Records drawn from a dataset:
*** Begin section ***

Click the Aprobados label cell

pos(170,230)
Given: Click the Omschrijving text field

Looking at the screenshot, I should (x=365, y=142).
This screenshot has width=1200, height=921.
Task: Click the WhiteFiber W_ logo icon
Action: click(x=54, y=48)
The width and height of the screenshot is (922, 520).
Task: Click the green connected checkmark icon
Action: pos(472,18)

*** End section ***

Instructions for the task: Every entry in the data should be returned exactly.

Answer for this exercise:
Click the Aprobados label cell

pos(170,230)
Given: Click the Omschrijving text field

Looking at the screenshot, I should (x=365, y=142).
This screenshot has width=1200, height=921.
Task: Click the WhiteFiber W_ logo icon
Action: click(x=54, y=48)
The width and height of the screenshot is (922, 520).
Task: Click the green connected checkmark icon
Action: pos(472,18)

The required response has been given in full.